Th. Quand nous serions dans l’état où fut Adam avant d’avoir donné des noms aux animaux, ce défaut ne, laisserait pas d’avoir lieu. Car, supposé qu’on sût que parmi les bÊtes tachetées il y en a une qui a la vue extrêmement pénétrante, mais qu’on ne sût point si c’est un tigre ou un lynx ou une autre espèce ; c’est une imperfection de ne pouvoir point la distinguer. Ainsi il ne s’agit pas tant du nom que de ce qui y peut donner sujet, et qui rend l’animal digne d’une dénomination particulière. Il paraît aussi par la que l’idée d’une bête tachetée est bonne en elle-même, et sans confusion et obscurité, lorsqu’elle ne doit servir que de genre ; mais lorsque, jointe à quelque autre idée dont on ne se souvient pas assez, elle doit désigner l’espèce, l’idée qui en est composée, est obscure et imparfaite.

§ 8. Ph. Il y a un défaut opposé lorsque les idées simples, qui forment l’idée composée, sont en nombre suffisant, mais trop confondues et embrouillées, comme il y a des tableaux qui paraissent aussi confus que s’ils ne devaient être que la représentation du ciel couvert de nuages, auquel cas aussi on ne dirait point qu’il y a de la confusion, non plus que si c’était un autre tableau fait pour imiter celui-la ; mais, lorsqu’on dit que ce tableau doit faire voir un portrait, on aura raison de dire qu’il est confus parce qu’on ne saurait dire si c’est celui d’un homme, ou d’un singe[1] ou d’un poisson, cependant il se peut que lorsqu’on le regarde dans un miroir cylindrique, la confusion disparaisse, et que l’on voie que c’est Jules César.

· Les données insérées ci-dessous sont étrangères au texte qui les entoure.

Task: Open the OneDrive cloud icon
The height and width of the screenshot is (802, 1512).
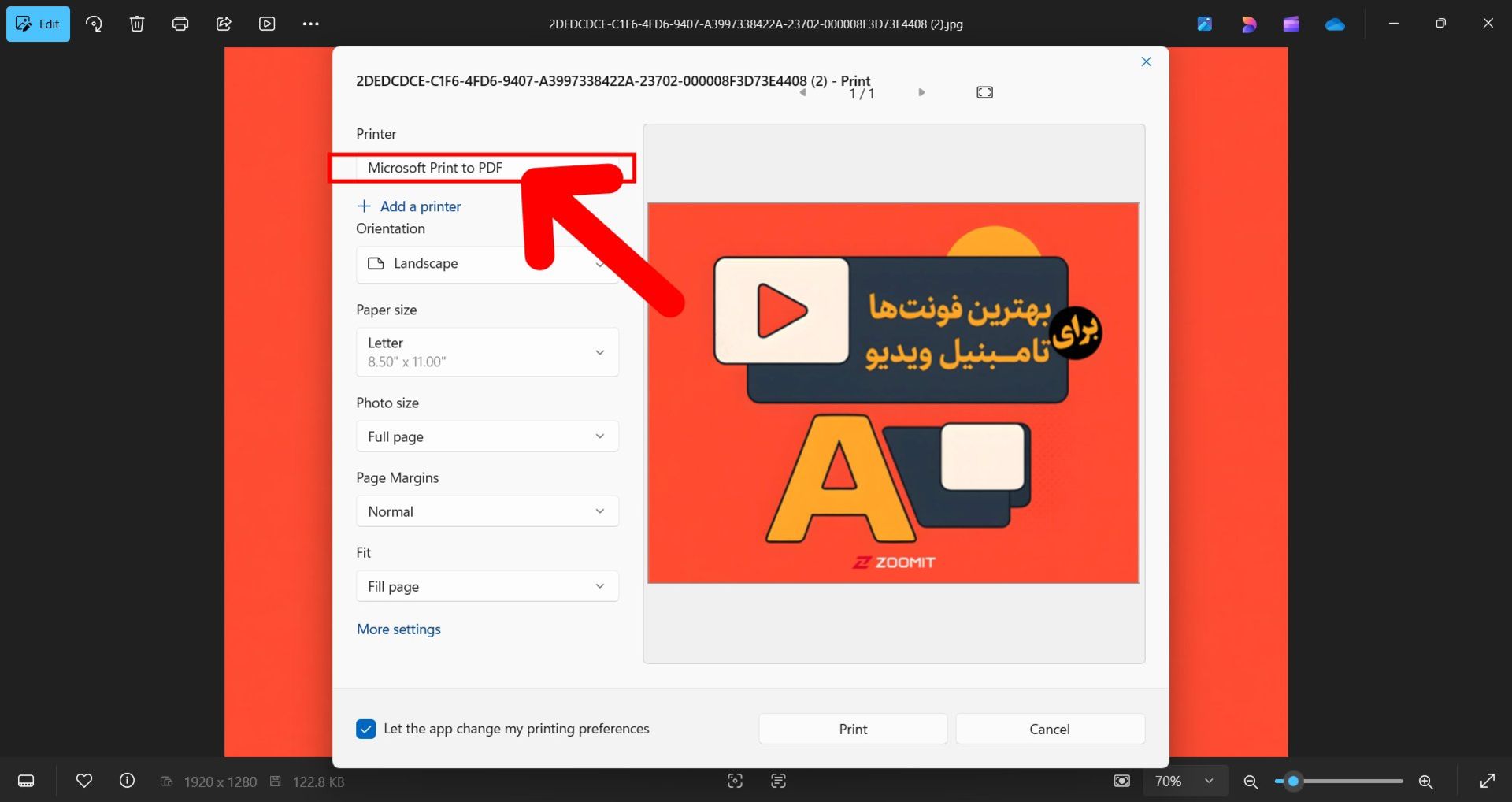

Ainsi aucune des peintures mentales (si, j’ose m’exprimer ainsi) ne peut être appelée confuse de quelque manière que ses parties soient jointes ensemble ; car quelles que soient ces peintures, elles peuvent être distinguées évidemment de toute autre, jusqu’à ce qu’elles soient rangées sous quelque nom ordinaire, auquel on ne saurait voir qu’elles appartiennent plutôt qu’à quelque autre nom d’une signification différente.

Th. Ce tableau, dont on voit distinctement les parties, sans en remarquer le résultat, qu’en les regardant d’une certaine manière, ressemble à l’idée d’un tas de pierres, qui est véritablement confuse,

  1. Gehrardt : Signe.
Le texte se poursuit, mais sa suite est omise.